Sound of Metal (2021)
Director: Darius Marder
Screenwriters: Darius Marder, Abraham Marder, Derek Cianfrance
Starring: Riz Ahmed, Paul Raci, Olivia Cooke, Mathieu Amalric, Chelsea Lee
Some of life’s most defining moments arrive not in a single, cinematic instant but slowly, in shifts and fractures that remap who we are. Darius Marder’s Sound of Metal explores one such transformation: the abrupt loss of hearing and the emotional landscape that follows. The film resists melodrama and instead offers a careful, intimate portrait of a man forced to reckon with identity, addiction, and the pull of a life he can no longer fully inhabit.
Riz Ahmed plays Ruben Stone, a bleach-blond drummer whose life revolves around touring with his band and his partner, Lou (Olivia Cooke). On the road, Ruben keeps a disciplined routine—making coffee, managing logistics, attending to Lou’s fragile recovery from self-harm—while performing violently beautiful music as a central part of his identity. When Ruben begins to lose his hearing, that carefully balanced world starts to collapse. Unable to hear the music that defines his career and increasingly disconnected from Lou, Ruben experiences panic that threatens both his sobriety and his sense of self.
Lou takes Ruben to a rural, church-supported rehabilitation center run for members of the deaf community, where Paul Raci’s Joe leads a program focused not on curing hearing loss but on helping people accept and live with it. Joe insists Ruben embrace the community and its practices: learn American Sign Language, participate in daily routines, and relinquish contact with the outside world long enough to adjust. The center’s approach is blunt and humane—Joe’s refrain, pointing first to Ruben’s ears and then to his head, emphasizes that acceptance must begin internally before any surgical or technological solution can be pursued.
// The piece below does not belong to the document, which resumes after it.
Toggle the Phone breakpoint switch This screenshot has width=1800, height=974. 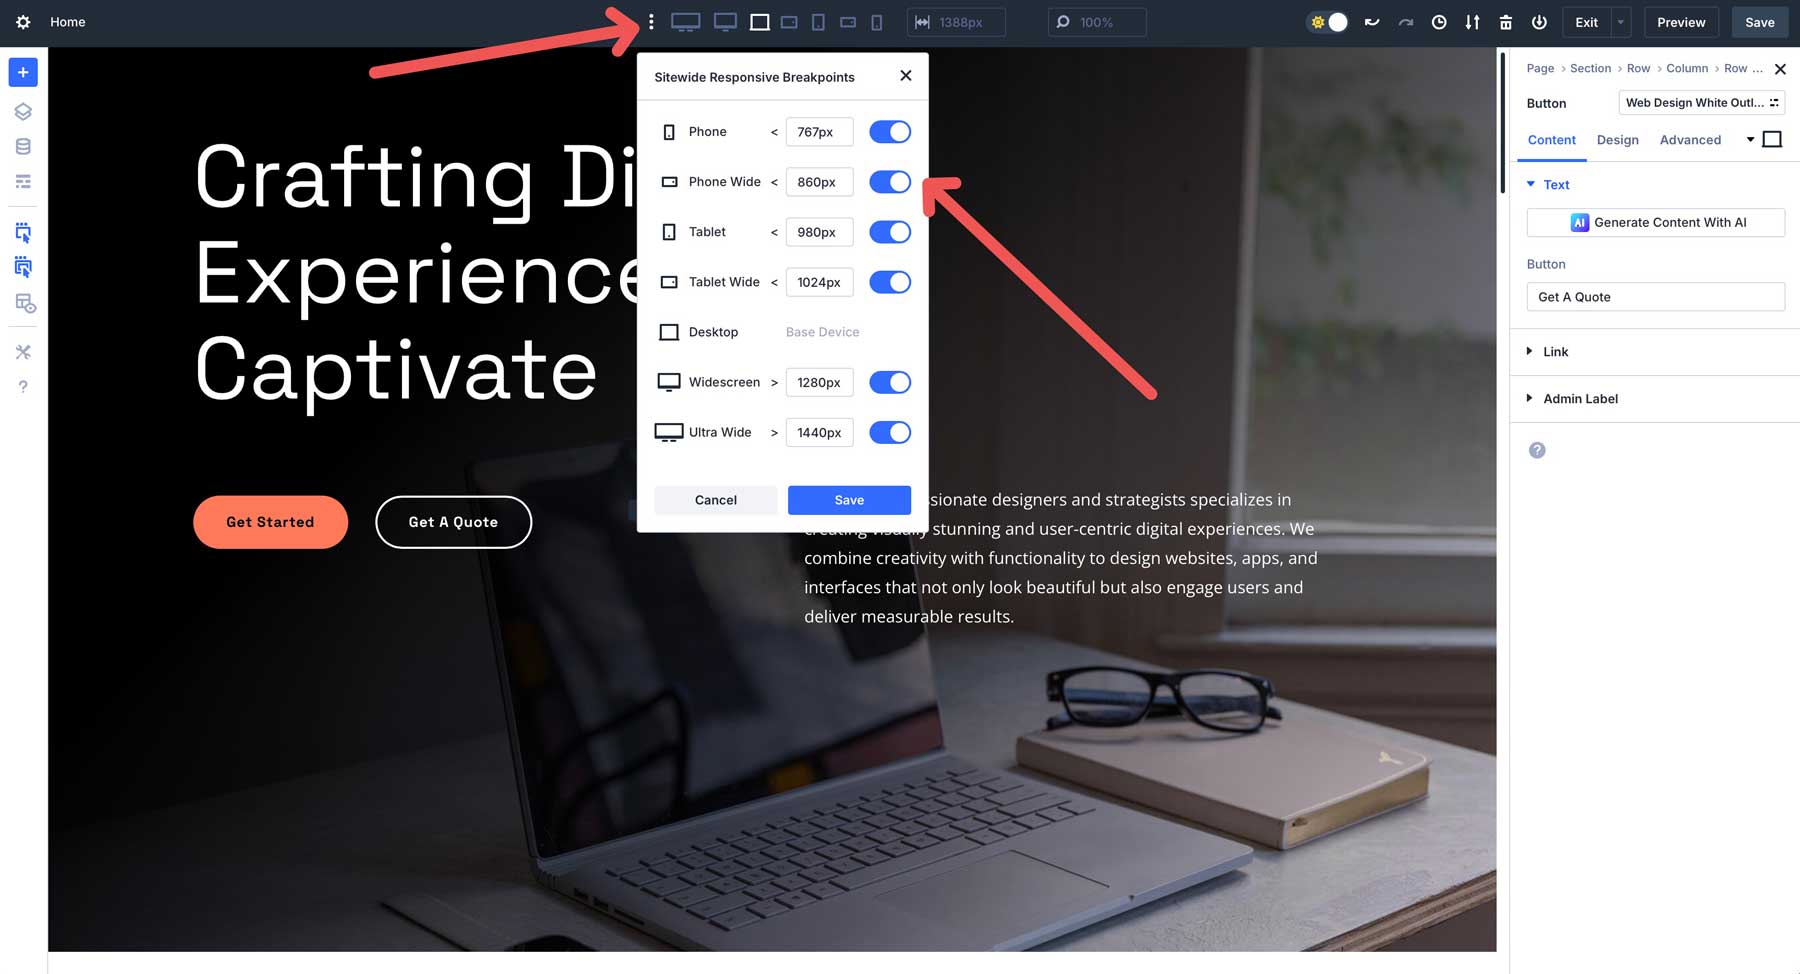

One of the film’s most striking achievements is its sound design. Marder and his team immerse the audience in Ruben’s auditory experience, shifting from piercing silence to muffled, underwater voices and back again. These choices are not merely stylistic: they create empathy by letting viewers inhabit Ruben’s disorientation and isolation. Many conversations at the center unfold in sign language without subtitles, a deliberate decision that deepens the viewer’s sense of exclusion and invites reflection on privilege and communication.
Ahmed’s performance is quietly powerful. Rather than adopting a caricature of a volatile punk drummer, he gives Ruben restraint and interiority. Small gestures—a way of breathing, a look of panic, an attempt at humor turned brittle—reveal a man navigating loss while clinging to the rituals that once saved him. Opposite Ahmed, Paul Raci brings a steady, lived-in authority to Joe. His moments of silence and brief exhalations convey vast emotional terrain, often more eloquent than explicit dialogue.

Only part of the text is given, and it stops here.